If the right is to survive, it needs to get back to conservation conservatism. Family. Nature. Values. Communities. You can’t beat the defense drum any more, gents, and you’ve got to prove you’re not bought and sold by lobbying. You need to work harder and smarter and focus on the American middle class, who are always the people who elect you — until a leftist media, leftist academics, and leftist social groups turn their minds away because your presidents do the unpopular but necessary.

One Comment

  1. Balance of Power says:

    “For this reason, invisible armies of racists, sexists, homophobes and theocrats must constantly be said to be hiding behind every rock or tree.”

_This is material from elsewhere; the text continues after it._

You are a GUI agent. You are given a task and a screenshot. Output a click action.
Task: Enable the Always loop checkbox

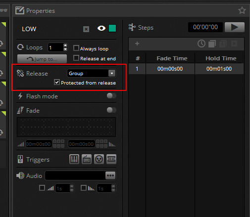[x=76, y=48]
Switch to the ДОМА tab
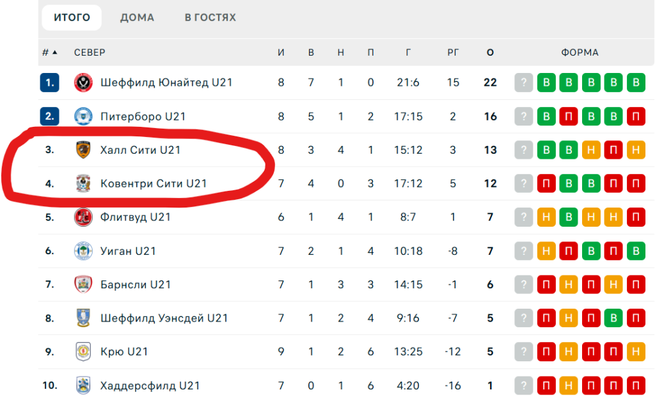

    And how is this any different to the 40 years of cultural and class warfare that the Right has waged in this country?

    You have Nixon’s Southern Strategy, followed by Reagan’s “welfare queens.” The rise of Limbaugh and the reactionary Right. And this is just the tip of the iceberg.

    All of them for decades have used an endless line of invisible freaks & geeks to scare the social Conservatives into thinking that the commies, socialists, illegal immigrants, homosexual and feminists are going to destroy their way of life. And the loss in November has done NOTHING to silence this rhetoric of hate and intolerance.

    No, I’m afraid you are overlooking the most obvious cause for this so-called revolution, and that is that the moderate Republicans of the party who have voted with the Conservative cause faithfully for the last 20-30 years finally realized they were left without a party. It was taken over by the Christian Conservative moralists and the Radical Neo-Conservative demagogues who were gunning for a permanent majority, with which they were (hoping and…) planning to dismantle FDR’s New Deal and LBJ’s social programs.

    Many of these moderates crossed party lines and voted for Obama in November. It was they who saw through the phoniness of the McCain/Palin camp’s promise of change and reform.

    The American people finally had enough of the Great Lie that is Conservatism in this nation. From Nixon, Reagan, Bush Sr. & Jr., the American people understood that the GOP platform of small government and reduced spending was a hoax and a bankrupt ideology. A neat talking point to distract them from the issues and an excuse to shift spending from one sector to another.

    The Conservative movement, like a lumbering dinosaur roaming a frigid landscape, failed to adapt to the changing political climate. Instead, many of you have clung to this notion that its “THEM not US” that is the problem and in doing so, the Conservative Movement has swung even further to the right.

    So, no — the ‘fringe’ of 1968 did not become the establishment as you posit. It’s just that the Conservatism – with its rigid dogma – has alienated itself from public discourse – the product of decades of divisiveness – and has itself become the new “fringe.”